# Azure Cognitive Search Vector Search Code Sample with Azure OpenAI
This code demonstrates how to use Azure Cognitive Search with OpenAI and Azure Python SDK
## Prerequisites
To run the code, install the following packages. Please use the latest pre-release version `pip install azure-search-documents --pre`.
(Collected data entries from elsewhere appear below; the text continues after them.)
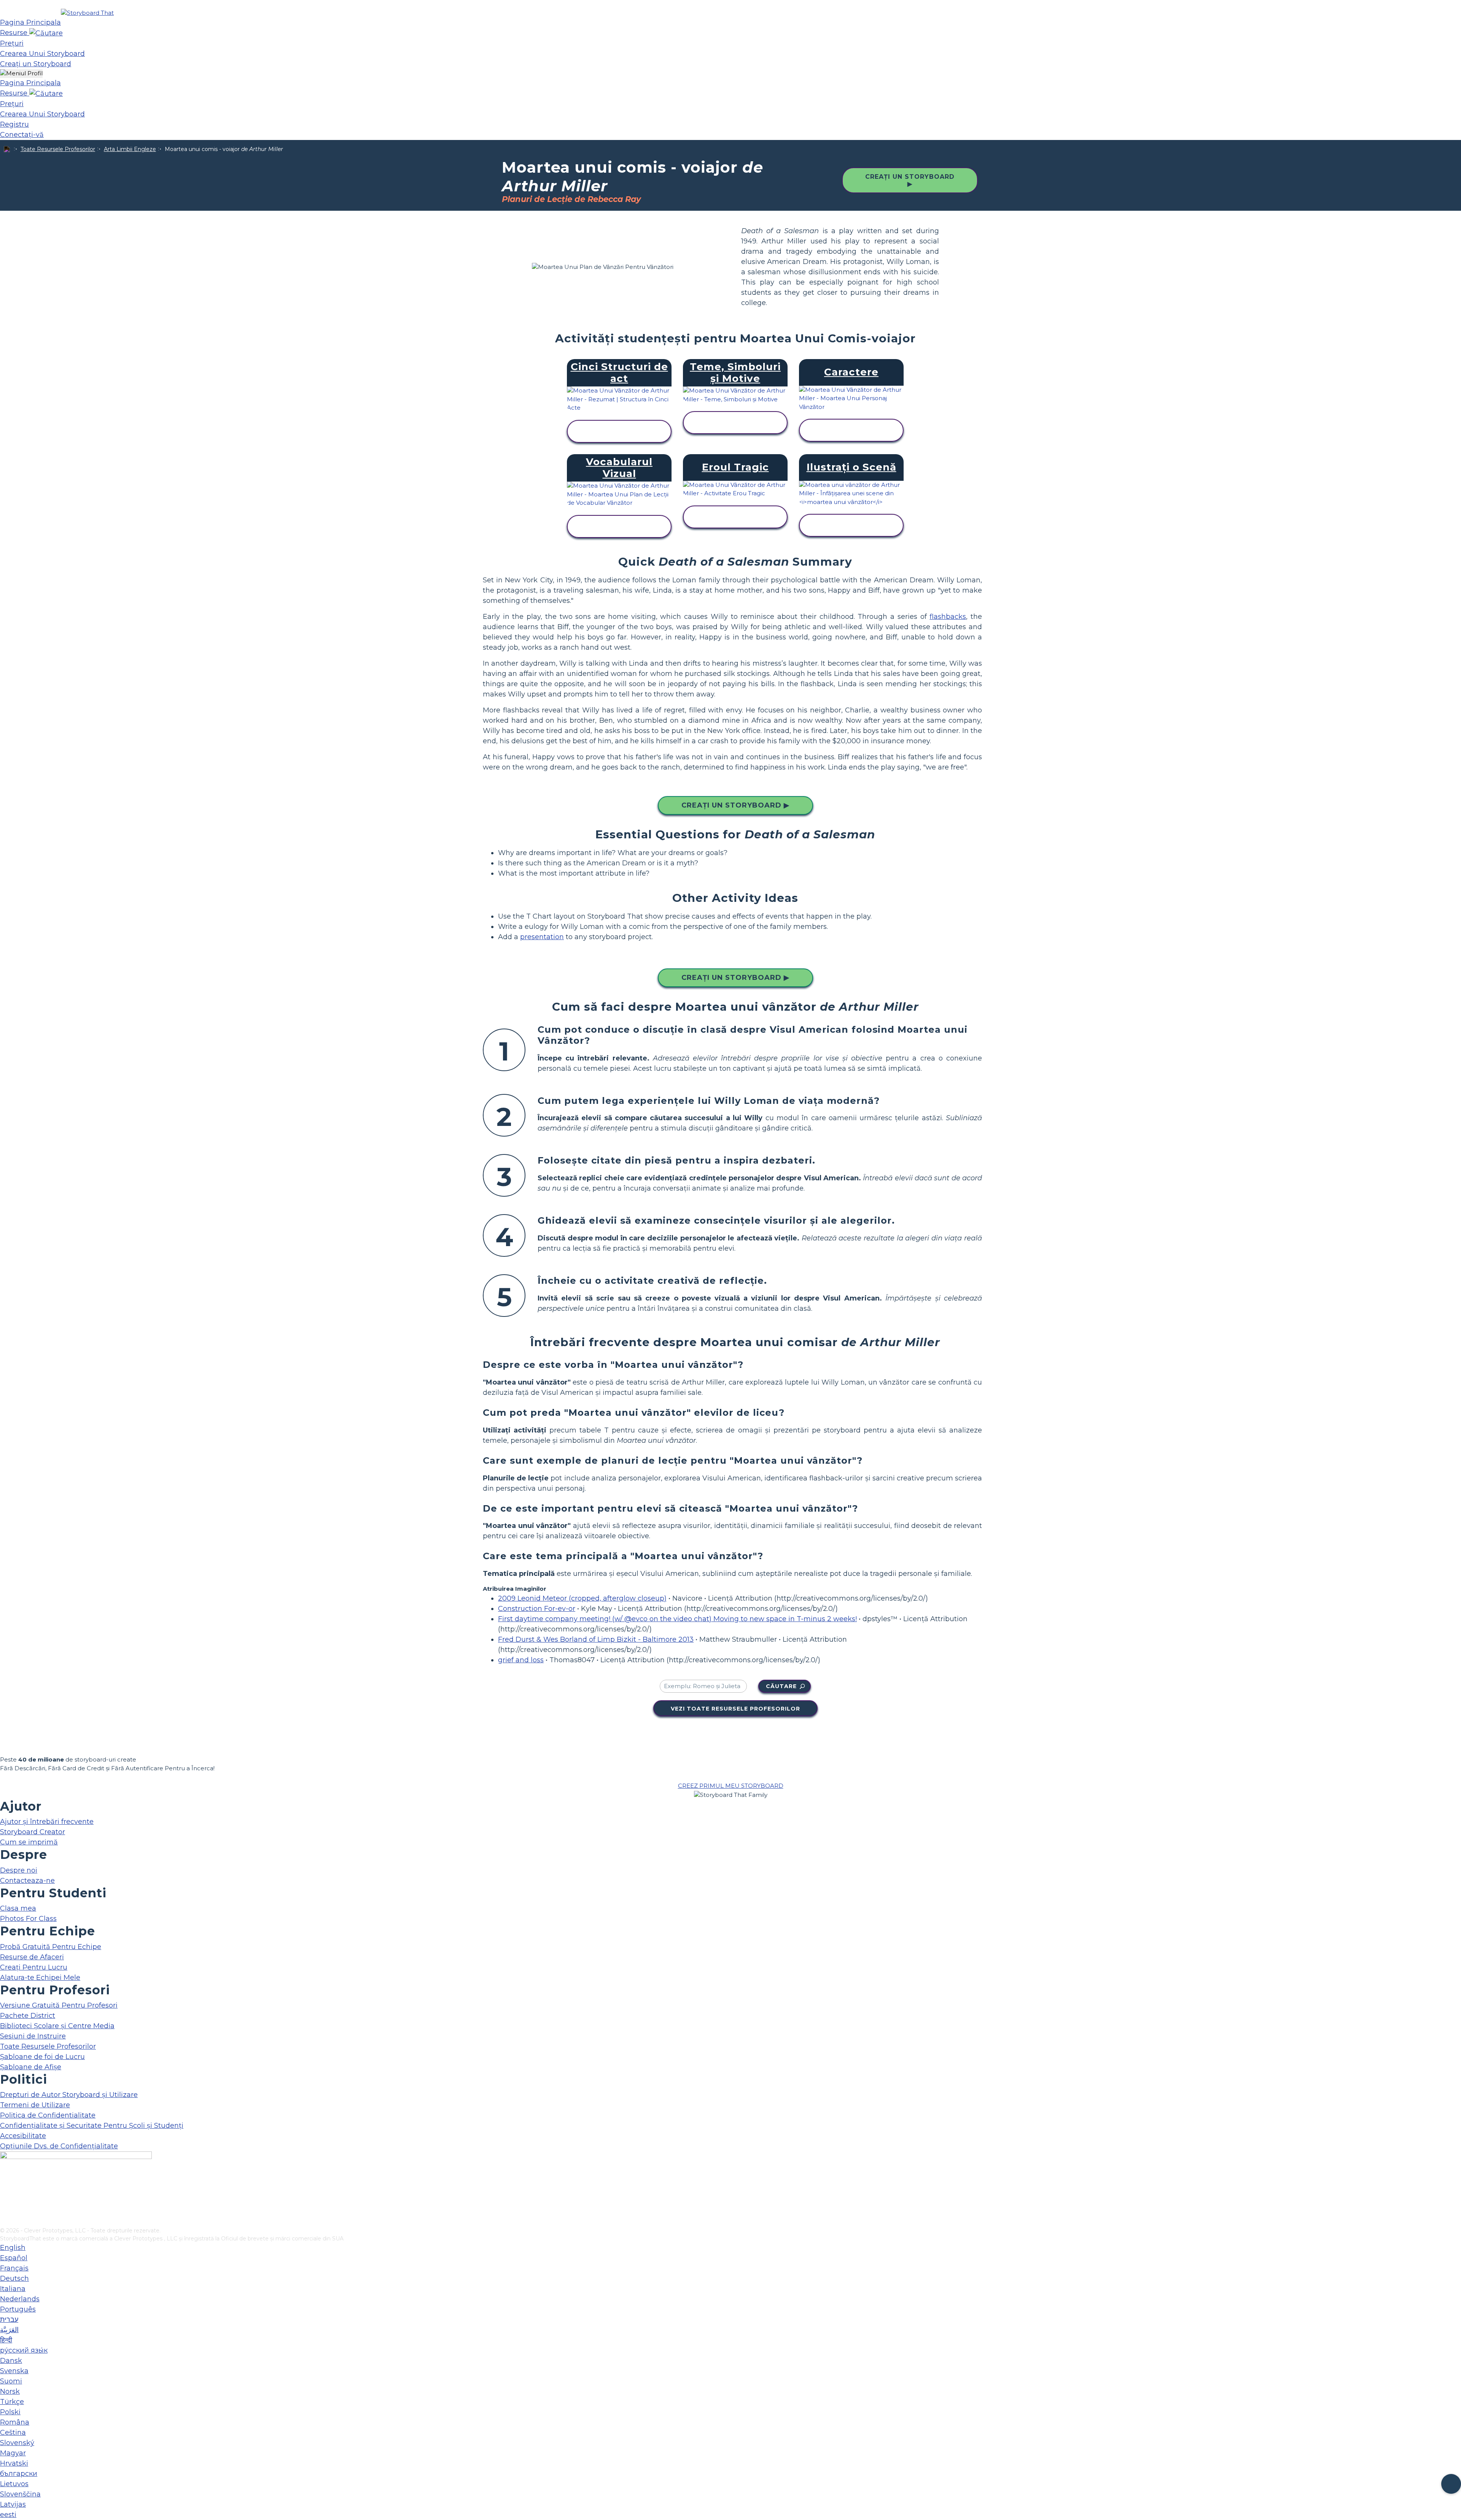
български (18, 2473)
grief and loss (521, 1660)
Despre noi (18, 1870)
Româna (14, 2422)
! pip install azure-search-documents --pre
! pip install openai
! pip install python-dotenv

## Import required libraries and environment variables

In [1]:
import os
import json
import openai
import sys

from azure.core.credentials import AzureKeyCredential
from azure.search.documents import SearchClient
from azure.search.documents.indexes import SearchIndexClient
from azure.search.documents.models import VectorizedQuery
from azure.search.documents.indexes.models import (
    SearchIndex,
    SearchField,
    SearchFieldDataType,
    SimpleField,
    SearchableField,
    SearchIndex,
    SemanticConfiguration,
    SemanticPrioritizedFields,
    SemanticField,
    SearchField,
    SemanticSearch,
    VectorSearch,
    HnswAlgorithmConfiguration,
)
from dotenv import load_dotenv
from tenacity import retry, wait_random_exponential, stop_after_attempt

In [2]:
sys.version

'3.10.10 (main, Mar 21 2023, 18:45:11) [GCC 11.2.0]'

In [3]:
# Configure environment variables
load_dotenv("azure.env")

service_endpoint = os.getenv("AZURE_SEARCH_SERVICE_ENDPOINT")
index_name = "quickdemo"
key = os.getenv("AZURE_SEARCH_ADMIN_KEY")

openai.api_type = "azure"
openai.api_key = os.getenv("OPENAI_API_KEY")
openai.api_base = os.getenv("OPENAI_API_BASE")
openai.api_version = os.getenv("OPENAI_API_VERSION")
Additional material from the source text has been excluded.